My image is that Case 1 uses the default plotoptions because no other was specified. Is that not the case? If it isn't, then what plotoptions are being used in Case 1?
Case 2 uses the default plotoptions explicitly, which should be the same as Case 1(from a user perspective), but it isn't.
Case 3 uses the "the plot options with the options you selected in the Control System Toolbox™ ... preferences editor." But I haven't run ctrlpref here, so it seems like I should be just getting back the same plotoptions object as used for Case 2. But, Case 3 is actually the same as Case 1.
From a user perspective, based on my current understanding, I think that all three of these cases should yield the same results as they should all be based on the same default settings, whatever they may be.
s = tf("s");
G = 1/s*exp(-0.1*s);
% Case 1
figure
bodeplot(G)
% Case 2
figure
bodeplot(G,bodeoptions)
% Case 3
figure
bodeplot(G,bodeoptions('cstprefs'))
If I had changed the local preferences using ctrlpref, then I would expect that those would be used for all three of these cases.
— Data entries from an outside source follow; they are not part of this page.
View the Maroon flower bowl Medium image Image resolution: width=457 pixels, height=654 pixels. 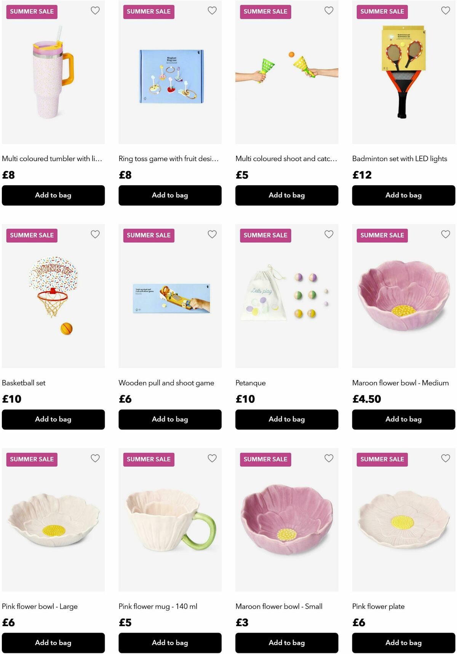(403, 296)
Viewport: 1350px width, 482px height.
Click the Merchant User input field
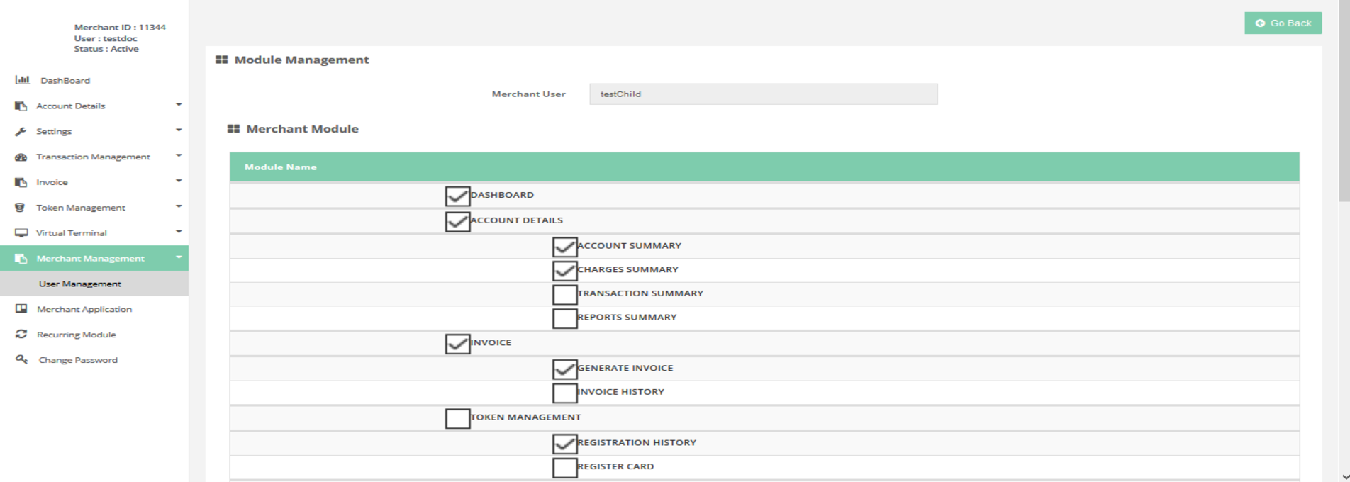763,94
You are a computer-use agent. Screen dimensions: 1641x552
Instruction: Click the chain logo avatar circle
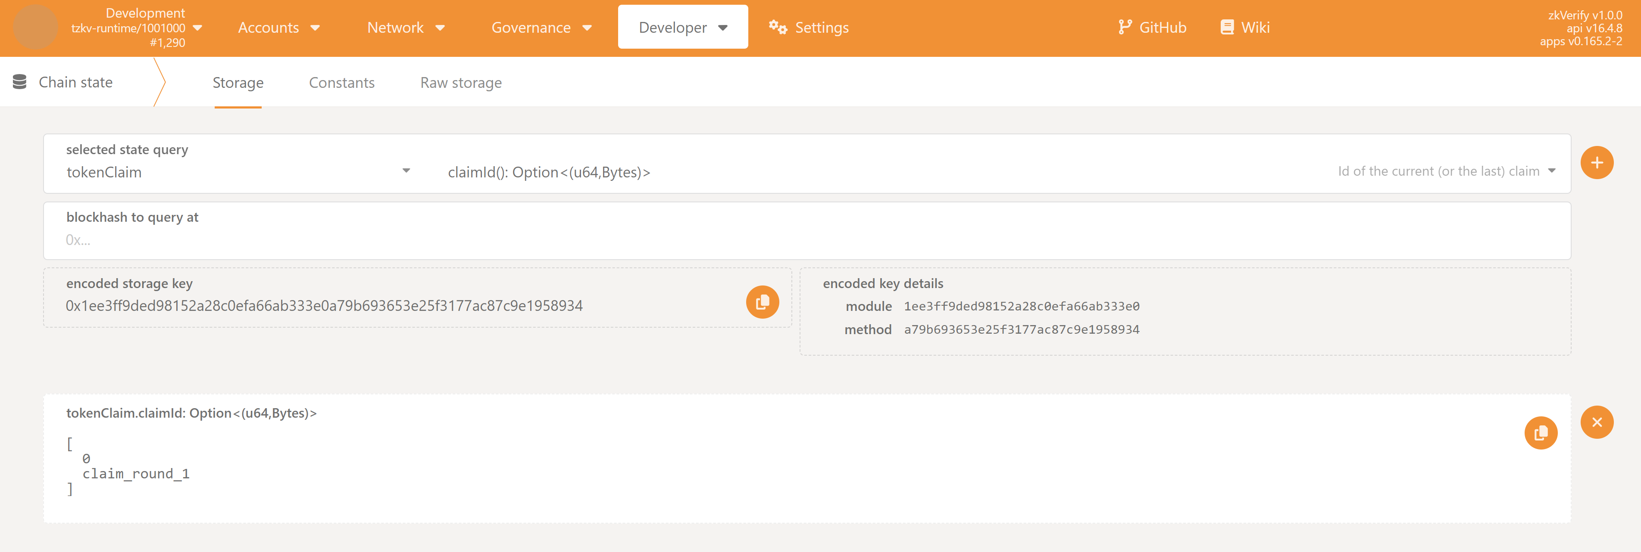click(x=36, y=27)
As it stands, it sounds like if I do have local preferences defined (after using ctrlpref), they are completely ignored unless I force them into action using bodeoptions('cstprefs'), which seems counter to the whole point of setting preferences via ctrlpref in the first place.
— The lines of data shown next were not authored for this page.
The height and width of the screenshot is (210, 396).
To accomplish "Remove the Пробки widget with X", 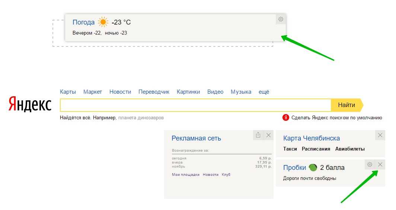I will pos(380,165).
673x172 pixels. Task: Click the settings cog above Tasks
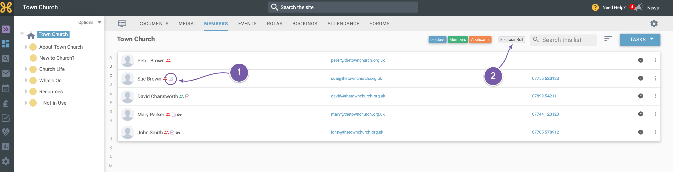point(654,24)
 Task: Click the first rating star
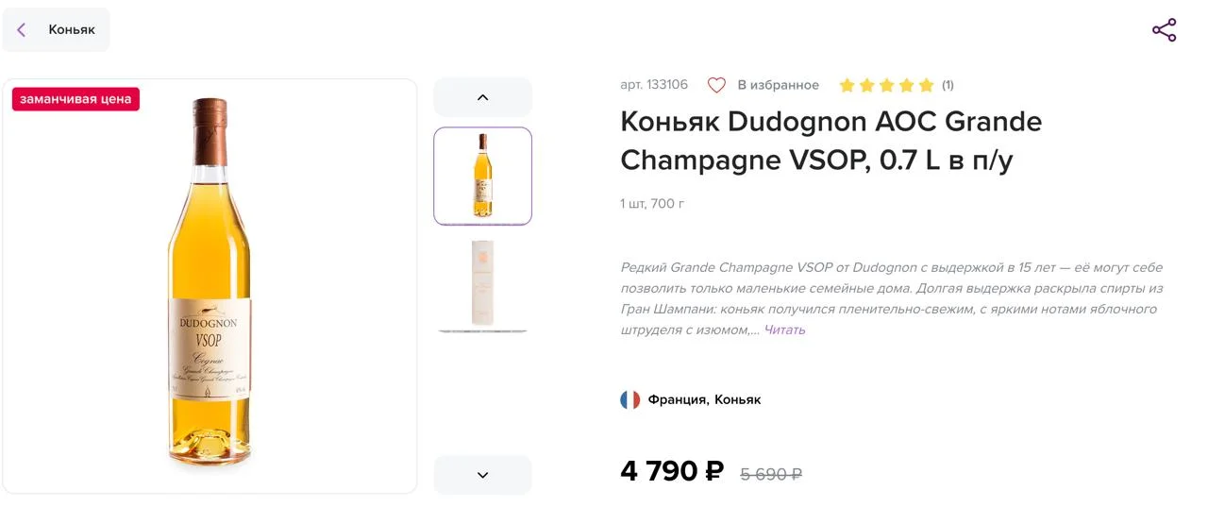tap(847, 85)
As it turns out, the defaults for bodeoptions are not the same as the defaults for bodeoptions('cstprefs')
opts1 = bodeoptions;
opts2 = bodeoptions('cstprefs');
isequal(opts1,opts2)
ans = logical
0
opts1.Title
ans = struct with fields:
String: 'Bode Diagram' FontSize: 8 FontWeight: 'Normal' FontAngle: 'Normal' Color: [0 0 0] Interpreter: 'tex'
opts2.Title
ans = struct with fields:
String: 'Bode Diagram' FontSize: 11 FontWeight: 'bold' FontAngle: 'normal' Color: [0 0 0] Interpreter: 'tex'
So the explains the difference between Case 2 and Case 3, and Case 1 looks like it uses bodeoptions('cstprefs') under the hood. But that naturally leads to the question of why bodeoptions and bodeoptions('cstprefs') return different results when no action was taken to modify the default preferences in the first place.